With Asians having limited access to funds from western financial institutions, BCCI was perfectly positioned to help them in their business ventures, fully 60,000 Asian owned businesses in UK alone have been affected. Asians are the worst hit in the present crisis, decades of hard work and toil have been lost, some of them will see their life savings eaten up in the ensuing liquidation. One must concede that there must have been massive fraud but whatever the chicanery, it was committed by individuals within the Bank who should have been taken to task. The fact that many millions of US dollars of illegally acquired money in the names of corrupt politicians and bureaucrats are in jeopardy is no consolation. It now appears that Shaikh Zayed Bin Nayhan had injected in Pounds Sterling 650 million only a week or so earlier to shore up the bank as per a restructuring programme agreed to on June 25 in Luxembourg. The UAE ruler is a great friend of UK and the Bank of England’s action without consulting this sovereign entity is not only surprising, but shocking. For Shaikh Zayed Bin Nayhan this amounts to a severe loss of face and prestige, keeping in view Arab sensibilities it becomes a personal affront, particularly because he was poised to inject in another US $ 4 billion. Preliminary talks are now being carried out between the representatives of the UAE ruler and the Bank of England’s executives, there is some hope and speculation that BCCI may be bailed out by the UAE ruler, surviving in some shape or form.

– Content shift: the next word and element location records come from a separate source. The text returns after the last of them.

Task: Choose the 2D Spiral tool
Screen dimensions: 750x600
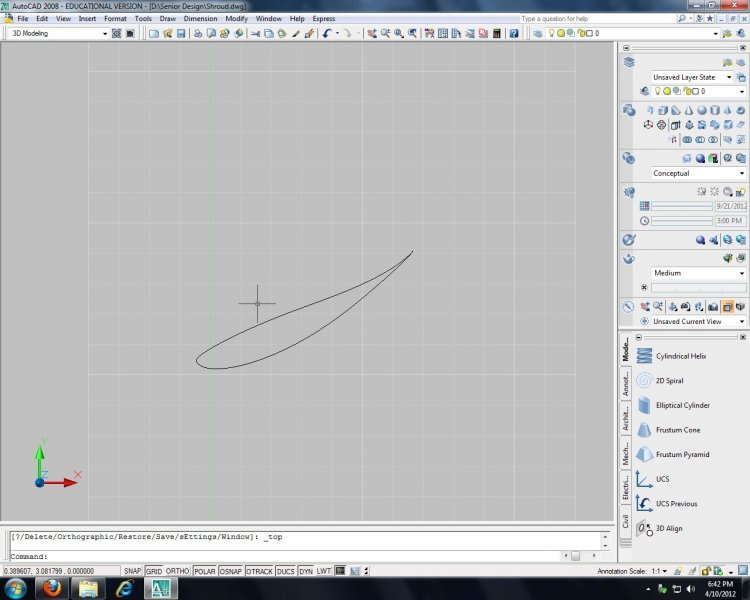Action: point(670,381)
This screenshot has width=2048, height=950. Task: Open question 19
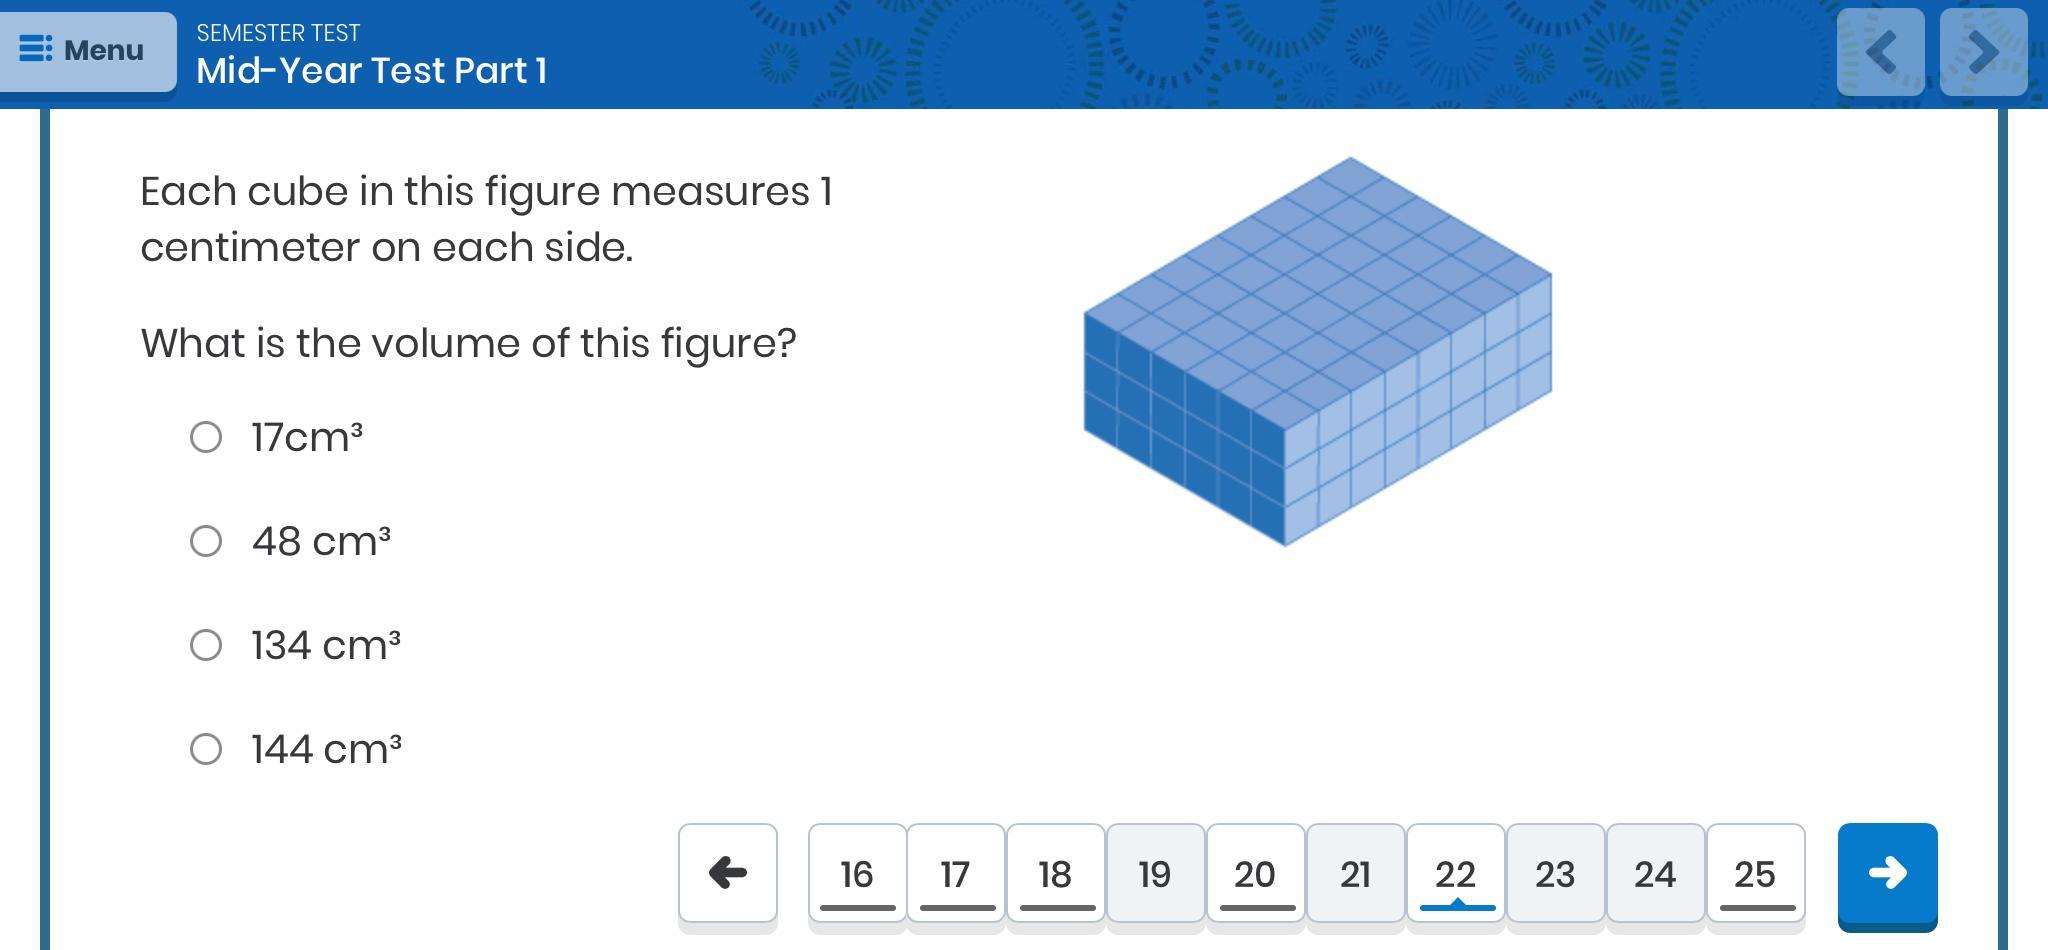pyautogui.click(x=1156, y=873)
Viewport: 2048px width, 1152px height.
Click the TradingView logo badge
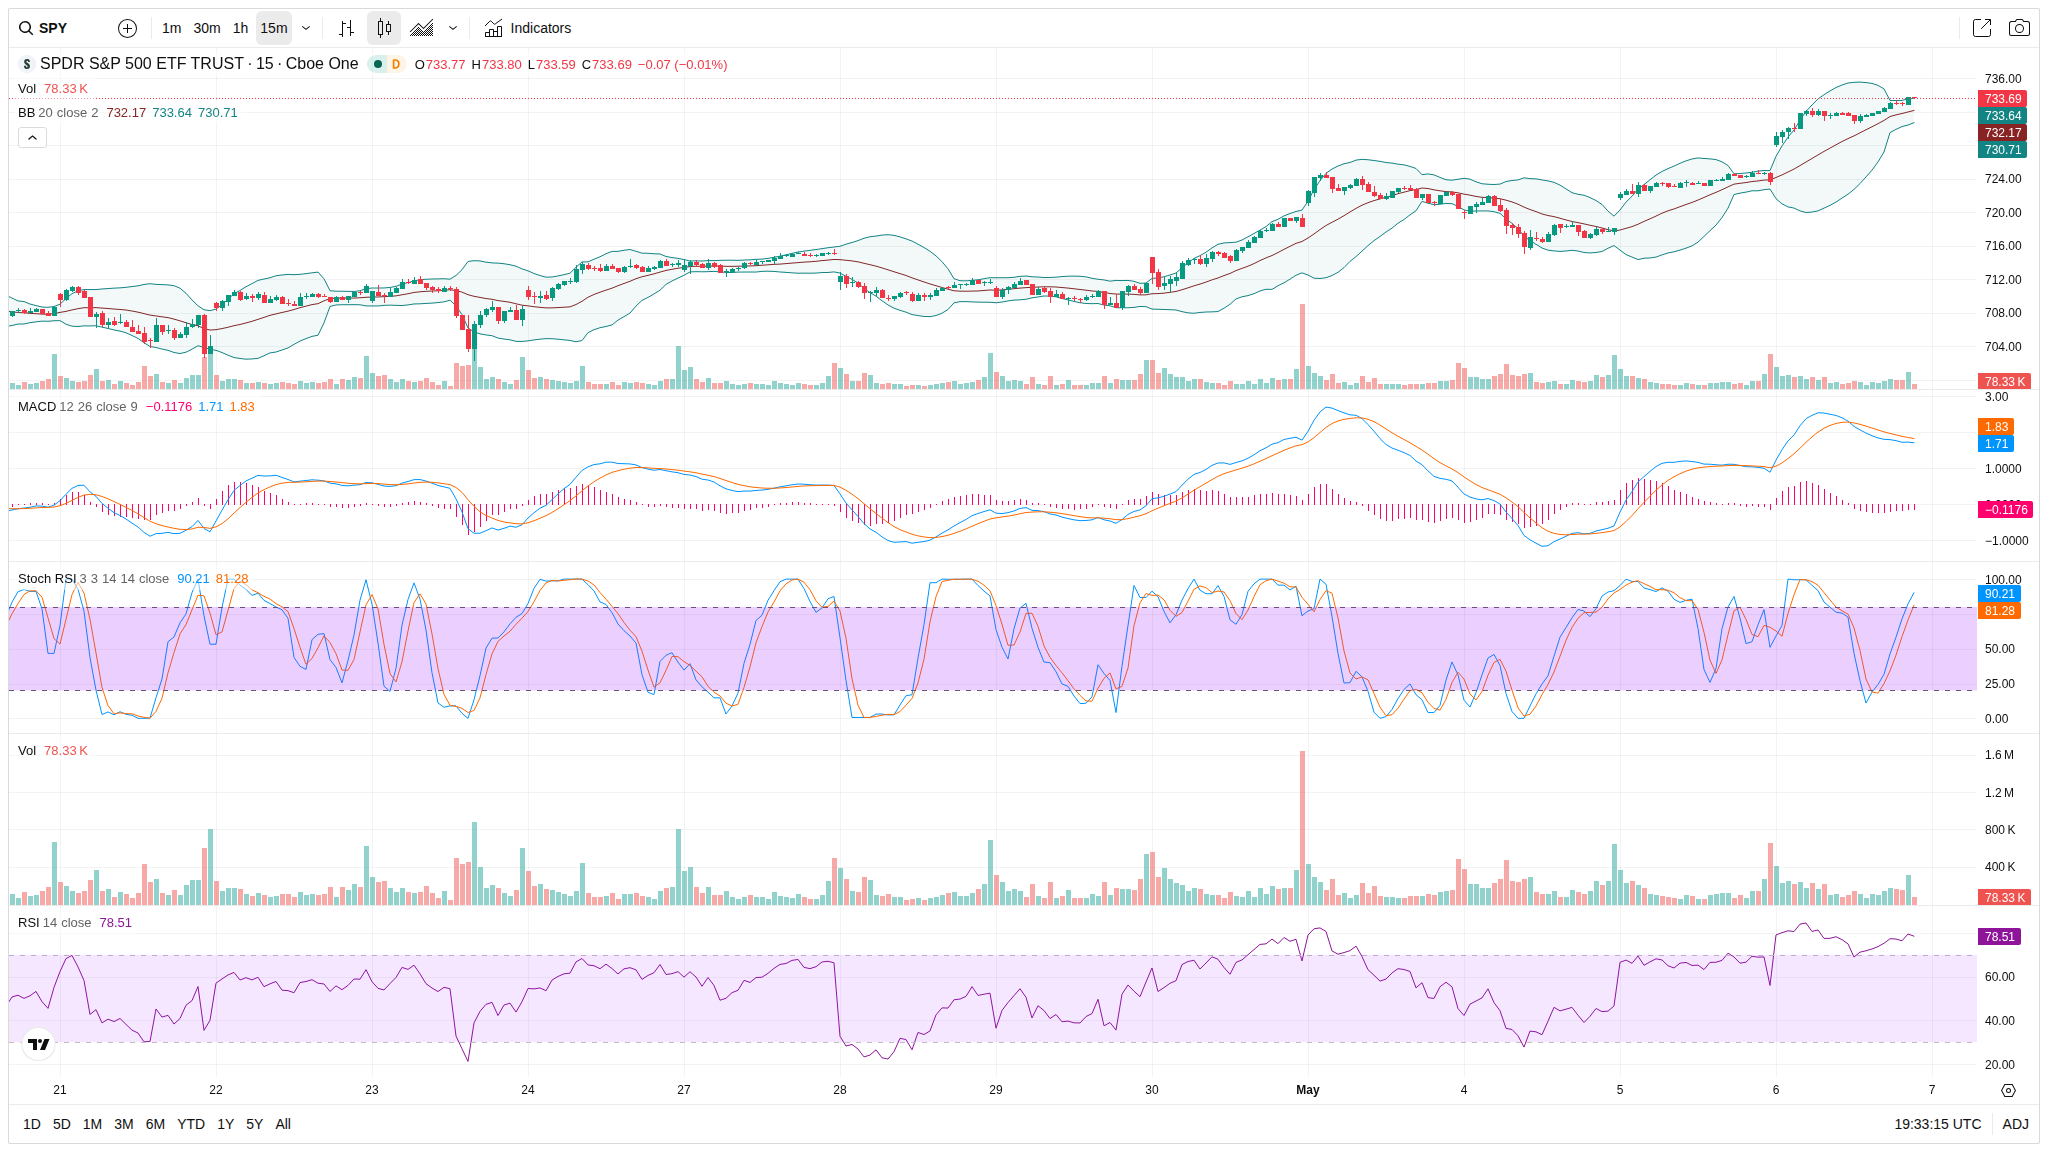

Abedi set out to accomplish a dream, he has lived to see his dream being destroyed in alien lands by hands alien to his vision. While millions will suffer the consequences, mostly the Asian middle class settled in UK, one doubts that any Asian will ever again attempt to enter the lists of those who control the world’s purse strings. The lessons here will not be easily forgotten, there can be no third world penetration into the sacred world of finances, that is an elite club that brooks no outsiders. Ultimately it will seem that this precociousness was Abedi’s real misdemeanour (and BCCI’s ultimate undoing), different sets of rules seems to have been applied by vested interest, in this respect the laws of the western world lose the perception of fairplay, that is the greatest casualty of the BCCI debacle. The Asian psyche tends to lean towards the conspiracy theory, to that end this is a disaster to the hope of amity among the peoples of the world, post-Kuwait we dreamed of an era where peace and stability coincided with the aspirations of the New World Order. One can get away by destroying the dreams of one man, unfortunately in doing so it has also destroyed the livelihood of millions in a move seen to be a racist vendetta. This will have terrible consequences in the years to come, maybe even spawn a new breed of financial terrorists.